The ensemble re-ordering method was described to the authors by Dr. John Schaake in October 2002, and is now known as the Schaake Shuffle. The approach is very intuitive, and is demonstrated graphically in Figure 2 through an example (pseudo FORTRAN code illustrating the algorithm is given in Appendix A):

(1)For a given forecast and lead-time (e.g., the day+1 downscaled forecast initialized on 14th January 1985), the downscaled ensemble members are ranked from lowest to highest. Figure 2a illustrates a hypothetical example of ten ensemble members ranked separately for three stations and one variable (in this case maximum temperature).

(2)A second ensemble of observed dates are randomly selected from the historical record. These dates are selected so as to lie within seven days before and after the forecast date (dates can be pulled from all years in the historical record, except for the year of the forecast). Figure 2b illustrates an example for the forecast initialized on 14th January 1985. The first date selected is 8th January 1996, and is labeled “ensemble one.” The second date selected is 17th January 1982 (which is labeled “ensemble two”), the third date is 13th January 2000 (labeled “ensemble three”), and the fourth date 22nd January 1998 (“ensemble four”), and so forth.

(3)This “observed ensemble” is ranked from lowest to highest, keeping the ensemble member with the historical value (see Figure 2c). The observed ensemble is ranked separately for each variable and station. Suppose that Figure 2 represents the downscaled forecast for maximum temperature at three neighboring stations. Data for “ensemble one” (8th January 1996 in this example) is the fifth lowest of all randomly selected dates at station one, the sixth lowest of all randomly selected dates at station two, and the fourth lowest of all randomly selected dates at station three (Figure 2c).

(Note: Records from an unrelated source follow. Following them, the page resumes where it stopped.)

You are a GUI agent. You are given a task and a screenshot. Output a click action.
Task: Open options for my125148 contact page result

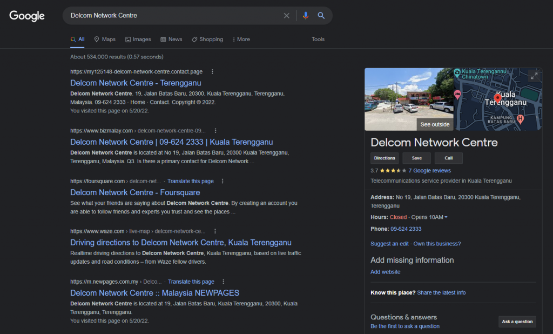(212, 71)
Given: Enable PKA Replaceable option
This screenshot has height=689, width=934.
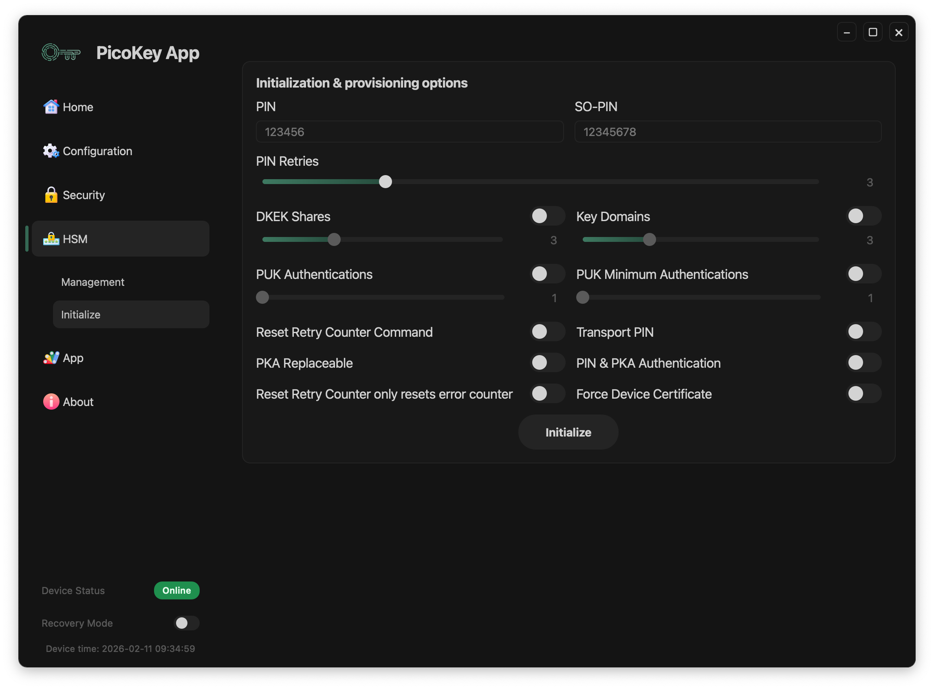Looking at the screenshot, I should tap(547, 363).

(4)The ranked randomly selected “observed” ensemble members (Figure 2c) are matched with the ranked downscaled ensemble members (Figure 2a), and are re-ordered such that ensemble one (though ensemble n) represents the matched downscaled ensemble member for the first (through to the last) date selected from the historical record (Figure 2d). In this case, the first re-sorted ensemble member includes the original ensemble member “10” from station one, the original ensemble member “1” from station two, and the original ensemble member “7” from station three (Figure 2d).

(5)The random selection of dates that are used to construct the “observed ensemble” are only used for the first forecast lead-time (i.e., day+1), and are persisted for subsequent forecast lead times. In this example, the dates for the forecast with a lead-time of two days would be 9th January 1996, 18th January 1982, 14th January 2000, 23rd January 1998, etc.

Why does this approach work? Consider first the spatial correlation between neighboring stations. If observed data at two neighboring stations are similar (i.e., a high correlation between stations), then the observations at the two stations on a given (randomly selected) day are likely to have a similar rank. The rank of each downscaled ensemble member at the two stations is matched with the rank of each randomly selected observation, meaning that, for all ensemble members, the rank of the downscaled realizations will be similar at the two stations. When this process is repeated for all forecasts, the ranks of a given ensemble member will on average be similar for the two stations, and the spatial correlation will be reconstructed once the randomly selected days are re-sorted to their original order. Now consider the temporal persistence at a given station. High temporal persistence means that randomly selected historical observations for subsequent days will, on average, have a similar rank. The ensemble output is assigned identical ranks to the randomly selected observations, and thus the temporal persistence is reconstructed once the ensemble output is re-sorted.